Copy the rows below, substituting "Point out the location of" for every "Identify the location of" and leaving everything else unchanged.

▶ [Records shown]:
==========
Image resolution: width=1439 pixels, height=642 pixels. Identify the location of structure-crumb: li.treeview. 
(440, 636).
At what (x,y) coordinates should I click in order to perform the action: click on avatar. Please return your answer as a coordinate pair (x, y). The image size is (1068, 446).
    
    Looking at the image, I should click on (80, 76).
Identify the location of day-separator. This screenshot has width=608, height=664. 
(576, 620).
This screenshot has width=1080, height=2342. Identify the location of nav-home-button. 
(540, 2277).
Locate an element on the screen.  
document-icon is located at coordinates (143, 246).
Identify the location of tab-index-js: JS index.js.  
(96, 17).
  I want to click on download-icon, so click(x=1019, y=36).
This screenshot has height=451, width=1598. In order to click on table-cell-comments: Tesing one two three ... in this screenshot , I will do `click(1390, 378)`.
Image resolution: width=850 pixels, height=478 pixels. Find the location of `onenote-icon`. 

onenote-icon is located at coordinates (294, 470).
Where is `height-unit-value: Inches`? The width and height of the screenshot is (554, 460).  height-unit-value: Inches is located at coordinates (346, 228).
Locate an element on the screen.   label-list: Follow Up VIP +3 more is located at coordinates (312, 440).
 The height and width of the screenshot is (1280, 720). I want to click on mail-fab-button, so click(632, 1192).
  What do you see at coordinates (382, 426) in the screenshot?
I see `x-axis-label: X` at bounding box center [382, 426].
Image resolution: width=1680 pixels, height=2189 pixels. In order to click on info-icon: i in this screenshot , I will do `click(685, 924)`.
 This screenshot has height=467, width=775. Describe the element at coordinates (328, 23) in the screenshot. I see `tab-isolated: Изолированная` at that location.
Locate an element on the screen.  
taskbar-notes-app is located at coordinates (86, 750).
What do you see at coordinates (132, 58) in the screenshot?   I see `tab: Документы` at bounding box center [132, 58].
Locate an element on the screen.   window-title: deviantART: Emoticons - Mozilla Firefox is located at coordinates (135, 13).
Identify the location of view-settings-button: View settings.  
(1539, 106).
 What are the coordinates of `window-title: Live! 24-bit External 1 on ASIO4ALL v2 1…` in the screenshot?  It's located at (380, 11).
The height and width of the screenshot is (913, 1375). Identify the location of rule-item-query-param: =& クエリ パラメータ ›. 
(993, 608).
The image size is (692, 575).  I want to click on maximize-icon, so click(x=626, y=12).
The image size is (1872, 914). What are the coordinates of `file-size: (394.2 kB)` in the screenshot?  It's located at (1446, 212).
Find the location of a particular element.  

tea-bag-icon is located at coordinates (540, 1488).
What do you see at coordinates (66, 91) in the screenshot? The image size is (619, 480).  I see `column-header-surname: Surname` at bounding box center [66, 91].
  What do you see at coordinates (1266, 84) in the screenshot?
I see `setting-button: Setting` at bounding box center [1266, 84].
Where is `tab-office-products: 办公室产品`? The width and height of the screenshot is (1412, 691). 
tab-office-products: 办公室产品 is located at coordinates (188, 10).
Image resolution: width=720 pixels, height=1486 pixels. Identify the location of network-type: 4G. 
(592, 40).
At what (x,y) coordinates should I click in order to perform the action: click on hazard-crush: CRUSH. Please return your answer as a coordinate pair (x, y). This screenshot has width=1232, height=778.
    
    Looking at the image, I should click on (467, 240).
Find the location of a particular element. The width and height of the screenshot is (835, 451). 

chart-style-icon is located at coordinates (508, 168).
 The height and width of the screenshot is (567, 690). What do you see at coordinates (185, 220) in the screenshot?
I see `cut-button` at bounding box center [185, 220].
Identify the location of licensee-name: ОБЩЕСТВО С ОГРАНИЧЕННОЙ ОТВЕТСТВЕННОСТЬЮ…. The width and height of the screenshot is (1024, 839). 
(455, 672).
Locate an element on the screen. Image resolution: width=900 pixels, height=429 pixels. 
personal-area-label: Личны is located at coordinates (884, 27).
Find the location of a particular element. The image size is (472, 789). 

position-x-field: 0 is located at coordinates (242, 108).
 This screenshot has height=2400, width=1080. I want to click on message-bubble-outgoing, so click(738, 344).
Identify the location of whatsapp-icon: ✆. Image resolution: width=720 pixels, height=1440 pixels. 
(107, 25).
==========
▶ [Solution for this exercise]:
Image resolution: width=1439 pixels, height=642 pixels. Point out the location of structure-crumb: li.treeview. 
(440, 636).
At what (x,y) coordinates should I click in order to perform the action: click on avatar. Please return your answer as a coordinate pair (x, y). The image size is (1068, 446).
    
    Looking at the image, I should click on (80, 76).
Point out the location of day-separator. This screenshot has width=608, height=664. 
(576, 620).
This screenshot has width=1080, height=2342. Point out the location of nav-home-button. 
(540, 2277).
Locate an element on the screen.  
document-icon is located at coordinates (143, 246).
Point out the location of tab-index-js: JS index.js.  
(96, 17).
  I want to click on download-icon, so click(x=1019, y=36).
This screenshot has height=451, width=1598. In order to click on table-cell-comments: Tesing one two three ... in this screenshot , I will do `click(1390, 378)`.
Image resolution: width=850 pixels, height=478 pixels. Find the location of `onenote-icon`. 

onenote-icon is located at coordinates (294, 470).
Where is `height-unit-value: Inches`? The width and height of the screenshot is (554, 460).  height-unit-value: Inches is located at coordinates (346, 228).
Locate an element on the screen.   label-list: Follow Up VIP +3 more is located at coordinates (312, 440).
 The height and width of the screenshot is (1280, 720). I want to click on mail-fab-button, so click(632, 1192).
  What do you see at coordinates (382, 426) in the screenshot?
I see `x-axis-label: X` at bounding box center [382, 426].
Image resolution: width=1680 pixels, height=2189 pixels. In order to click on info-icon: i in this screenshot , I will do `click(685, 924)`.
 This screenshot has height=467, width=775. Describe the element at coordinates (328, 23) in the screenshot. I see `tab-isolated: Изолированная` at that location.
Locate an element on the screen.  
taskbar-notes-app is located at coordinates (86, 750).
What do you see at coordinates (132, 58) in the screenshot?   I see `tab: Документы` at bounding box center [132, 58].
Locate an element on the screen.   window-title: deviantART: Emoticons - Mozilla Firefox is located at coordinates (135, 13).
Point out the location of view-settings-button: View settings.  
(1539, 106).
 What are the coordinates of `window-title: Live! 24-bit External 1 on ASIO4ALL v2 1…` in the screenshot?  It's located at (380, 11).
The height and width of the screenshot is (913, 1375). Point out the location of rule-item-query-param: =& クエリ パラメータ ›. 
(993, 608).
The image size is (692, 575).  I want to click on maximize-icon, so click(x=626, y=12).
The image size is (1872, 914). What are the coordinates of `file-size: (394.2 kB)` in the screenshot?  It's located at (1446, 212).
Find the location of a particular element.  

tea-bag-icon is located at coordinates (540, 1488).
What do you see at coordinates (66, 91) in the screenshot? The image size is (619, 480).  I see `column-header-surname: Surname` at bounding box center [66, 91].
  What do you see at coordinates (1266, 84) in the screenshot?
I see `setting-button: Setting` at bounding box center [1266, 84].
Where is `tab-office-products: 办公室产品`? The width and height of the screenshot is (1412, 691). 
tab-office-products: 办公室产品 is located at coordinates (188, 10).
Image resolution: width=720 pixels, height=1486 pixels. Point out the location of network-type: 4G. 
(592, 40).
At what (x,y) coordinates should I click in order to perform the action: click on hazard-crush: CRUSH. Please return your answer as a coordinate pair (x, y). This screenshot has width=1232, height=778.
    
    Looking at the image, I should click on (467, 240).
Find the location of a particular element. The width and height of the screenshot is (835, 451). 

chart-style-icon is located at coordinates (508, 168).
 The height and width of the screenshot is (567, 690). What do you see at coordinates (185, 220) in the screenshot?
I see `cut-button` at bounding box center [185, 220].
Point out the location of licensee-name: ОБЩЕСТВО С ОГРАНИЧЕННОЙ ОТВЕТСТВЕННОСТЬЮ…. The width and height of the screenshot is (1024, 839). 
(455, 672).
Locate an element on the screen. Image resolution: width=900 pixels, height=429 pixels. 
personal-area-label: Личны is located at coordinates (884, 27).
Find the location of a particular element. The image size is (472, 789). 

position-x-field: 0 is located at coordinates (242, 108).
 This screenshot has height=2400, width=1080. I want to click on message-bubble-outgoing, so click(738, 344).
Point out the location of whatsapp-icon: ✆. Image resolution: width=720 pixels, height=1440 pixels. 
(107, 25).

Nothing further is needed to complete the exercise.